Listed entries Start Marker

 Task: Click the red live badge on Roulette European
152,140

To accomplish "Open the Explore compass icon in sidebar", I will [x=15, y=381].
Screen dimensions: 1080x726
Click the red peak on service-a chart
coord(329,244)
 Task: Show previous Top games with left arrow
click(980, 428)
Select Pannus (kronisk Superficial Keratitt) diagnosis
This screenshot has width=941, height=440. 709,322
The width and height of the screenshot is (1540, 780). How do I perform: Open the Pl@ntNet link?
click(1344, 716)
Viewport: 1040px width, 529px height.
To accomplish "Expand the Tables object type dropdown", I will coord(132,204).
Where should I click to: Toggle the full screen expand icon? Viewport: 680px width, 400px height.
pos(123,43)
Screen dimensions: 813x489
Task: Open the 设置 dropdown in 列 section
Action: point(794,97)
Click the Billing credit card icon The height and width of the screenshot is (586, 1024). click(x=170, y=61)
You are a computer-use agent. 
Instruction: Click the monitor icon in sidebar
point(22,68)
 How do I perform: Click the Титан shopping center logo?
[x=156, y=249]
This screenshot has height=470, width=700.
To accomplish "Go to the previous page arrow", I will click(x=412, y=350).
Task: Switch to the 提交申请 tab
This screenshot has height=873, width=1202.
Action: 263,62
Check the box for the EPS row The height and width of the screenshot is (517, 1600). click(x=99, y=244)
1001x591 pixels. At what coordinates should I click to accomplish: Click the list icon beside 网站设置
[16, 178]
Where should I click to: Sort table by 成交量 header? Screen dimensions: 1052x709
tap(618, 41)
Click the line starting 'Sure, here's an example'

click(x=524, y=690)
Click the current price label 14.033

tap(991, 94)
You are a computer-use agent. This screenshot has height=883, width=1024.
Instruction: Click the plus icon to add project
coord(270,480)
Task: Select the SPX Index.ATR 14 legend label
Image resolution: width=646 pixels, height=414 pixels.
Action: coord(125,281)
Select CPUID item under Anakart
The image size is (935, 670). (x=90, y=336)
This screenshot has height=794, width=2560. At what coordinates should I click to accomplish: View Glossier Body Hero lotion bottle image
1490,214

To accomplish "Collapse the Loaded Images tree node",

Listed entries End Marker

After locating the line with "Click the current price label 14.033", output that line and every later one exactly, through the end of the entries above.

Click the current price label 14.033

tap(991, 94)
You are a computer-use agent. This screenshot has height=883, width=1024.
Instruction: Click the plus icon to add project
coord(270,480)
Task: Select the SPX Index.ATR 14 legend label
Image resolution: width=646 pixels, height=414 pixels.
Action: coord(125,281)
Select CPUID item under Anakart
The image size is (935, 670). (x=90, y=336)
This screenshot has height=794, width=2560. At what coordinates should I click to accomplish: View Glossier Body Hero lotion bottle image
1490,214

To accomplish "Collapse the Loaded Images tree node",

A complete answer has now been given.